Un mail expédié par le Secrétariat Général de SNCF VOYAGEURS, signé de la de la Secrétaire Généraaaale et de Directrice des Relations Extérieures – une TGV de titres. Un mail d’une Très Grande Violence.

Dans son mail, Ghislaine oscille entre le très sec rappel à l’ordre et la leçon de vocabulaire.

Elle nous explique que le mot “TGV” est une marque déposée.

Ah bon ? Quand j’ai dessiné au tableau d’une classe de Baden Wurtemberg, en juillet 1984, devant une trentaine de petits allemands qui n’étaient pas encore en vacances, un train dont il fallait deviner que c’était un train à grande vitesse français, j’ai violé le droit des marques en écrivant fièrement en très grand TGV ?
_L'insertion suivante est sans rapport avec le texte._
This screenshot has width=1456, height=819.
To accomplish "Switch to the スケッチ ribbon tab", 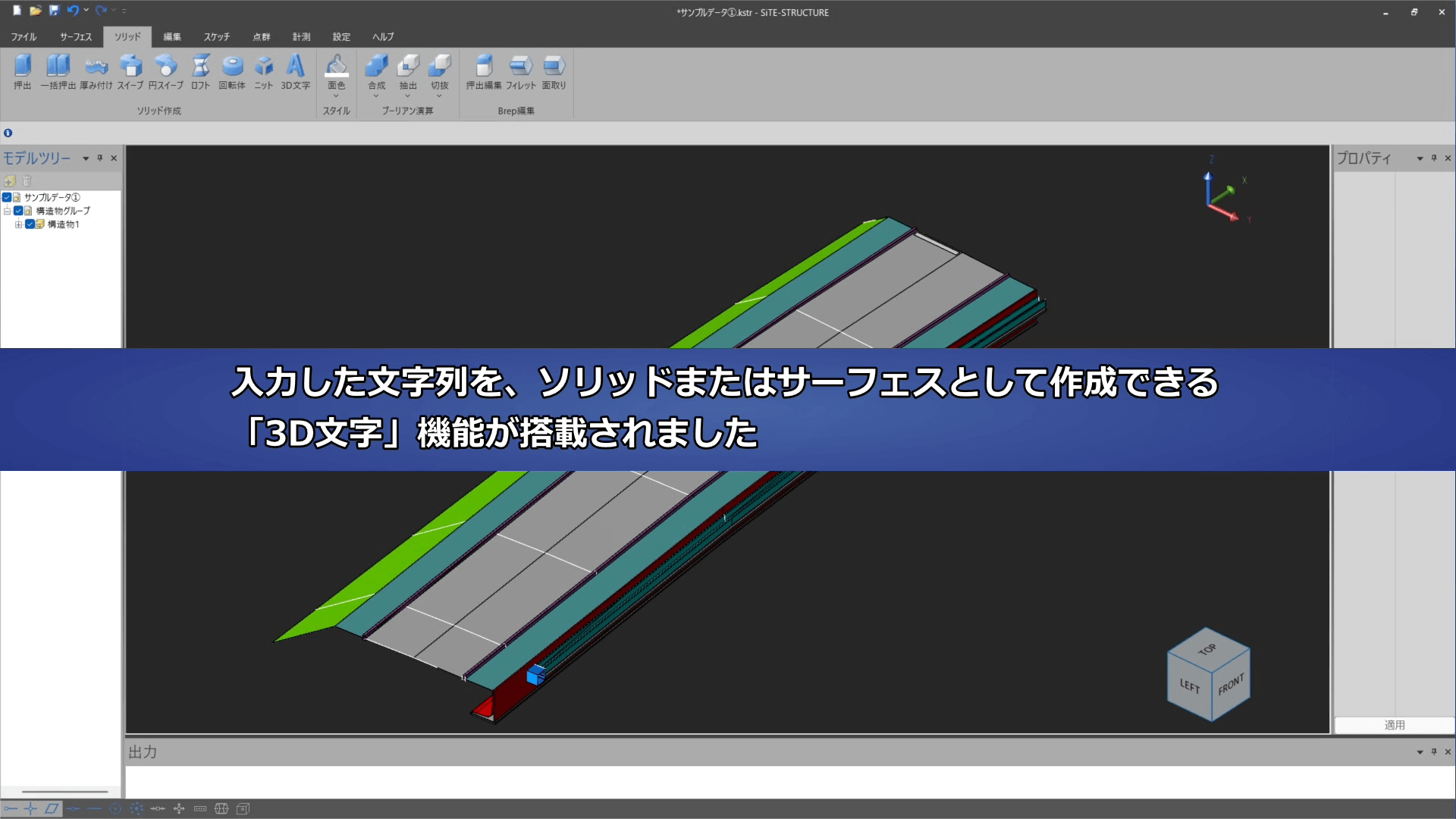I will (216, 36).
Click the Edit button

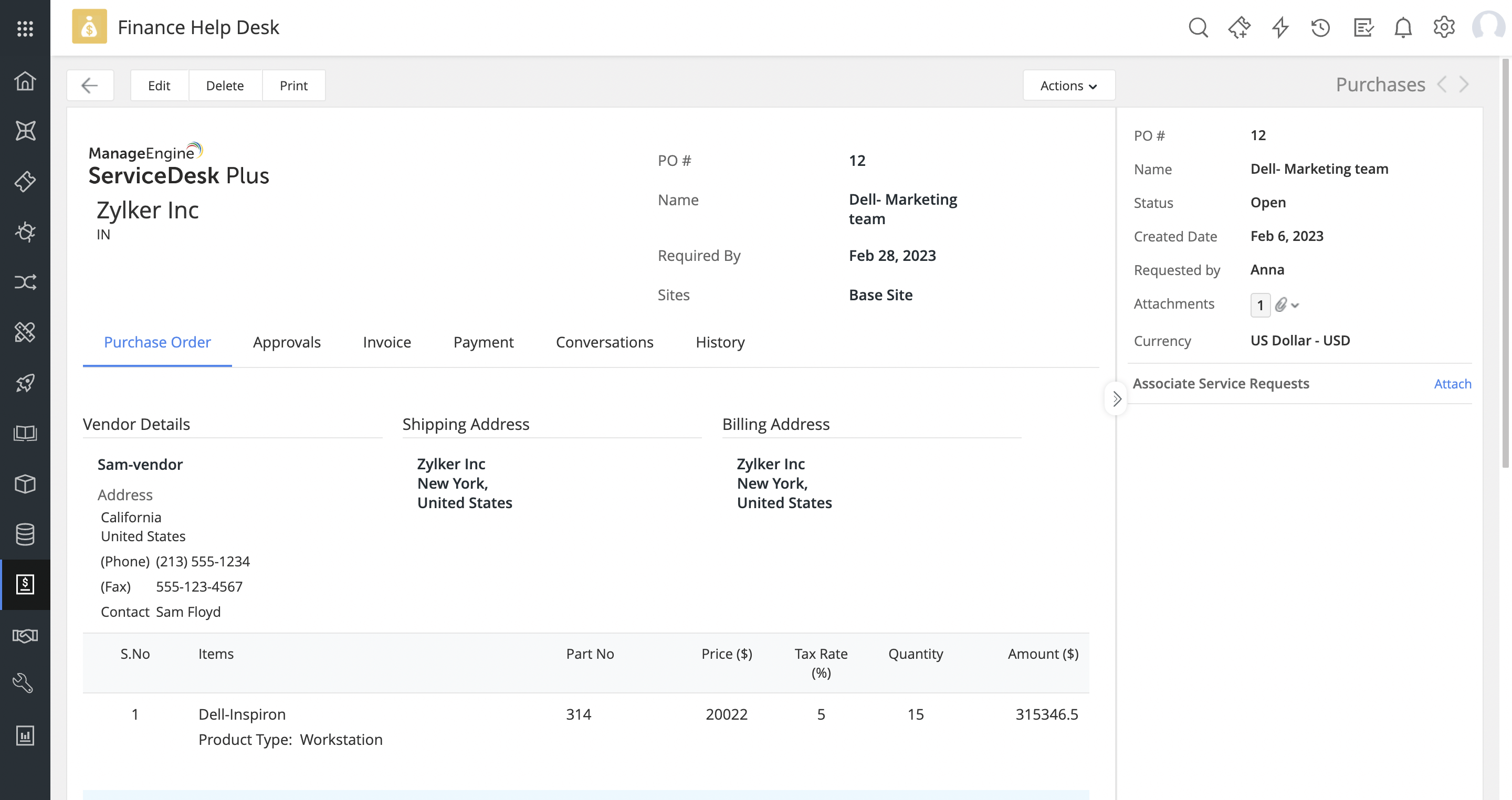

Oui quelle nous dit la cheminote. TGV est une marque protégée, surveillée, choyée, juridiquement encadrée, défendue par l’Office de l’Union européenne pour la propriété intellectuelle, mais aussi – et surtout – par STRATO-IP, un cabinet de conseil qui a visiblement décidé de mettre le turbo (ou plutôt le pantographe) dans la lutte contre l’abus de sigle et qui nous tient désormais dans le viseur de son fusil à lunettes. Les LRAR (encore une marque protégée ???) vont fuser la vitesse… du TGV. Y a pas marqué La Poste !

Il ne faudrait donc plus dire TGV à tout bout de champ. Sauf, bien sûr, si l’on parle des TGV INOUI, des TGV OUIGO, ou de l’activité TGV (attention, avec un grand T) “au sens large de SNCF Voyageurs”. Sinon ? Silence radio. Embargo lexical. Interdiction d’embarquement sémantique. Hassan Cehef, c’est plus possible.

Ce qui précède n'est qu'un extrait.